Rogers posts loss of $109.5 mil
Writedown on OTA channels reflects ad downturnTORONTO -- Canadian cable and wireless phone giant Rogers Communications on Wednesday skidded into the red after it wrote down the value of its free, over-the-air TV business amid a worsening advertising downturn.
Toronto-based Rogers posted a loss of CAN$138 million ($109.5 million) for the three months to Dec. 31, against a profit of CAN$254 million in 2008, despite overall revenue rising 9% to CAN$2.94 billion, against a year-earlier $2.68 billion.
Rogers took a hit with a noncash impairment charge of CAN$294 million ($233 million) against the goodwill, broadcast licenses and other assets of its OTA TV business owing to "recessionary declines in advertising revenue."
Rogers' media arm includes 52 radio stations, the conventional Citytv-branded and OMNI-branded TV stations, and a host of cable channels, including the Outdoor Life Network.
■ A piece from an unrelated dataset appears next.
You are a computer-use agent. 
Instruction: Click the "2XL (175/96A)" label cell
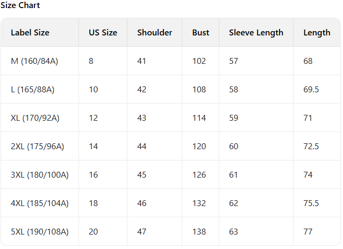click(38, 147)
"The challenging economic conditions have resulted in a weakening of industry expectations in the conventional television business," Rogers said in a statement.
The writedown on its OTA channels is the latest sign of worsening fortunes for Canadian broadcasters, after CanWest Global Communications Corp. last week said it was putting its E!-branded TV stations up for sale.
Other Canadian broadcasters have asked the country's TV watchdog to relax regulatory obligations on their conventional TV stations so they have a chance of survival in the current economic climate.
Rogers was still able to post a higher dividend, as the one-time conventional TV writedown was offset by higher subscriber fees from cable and wireless phone customers.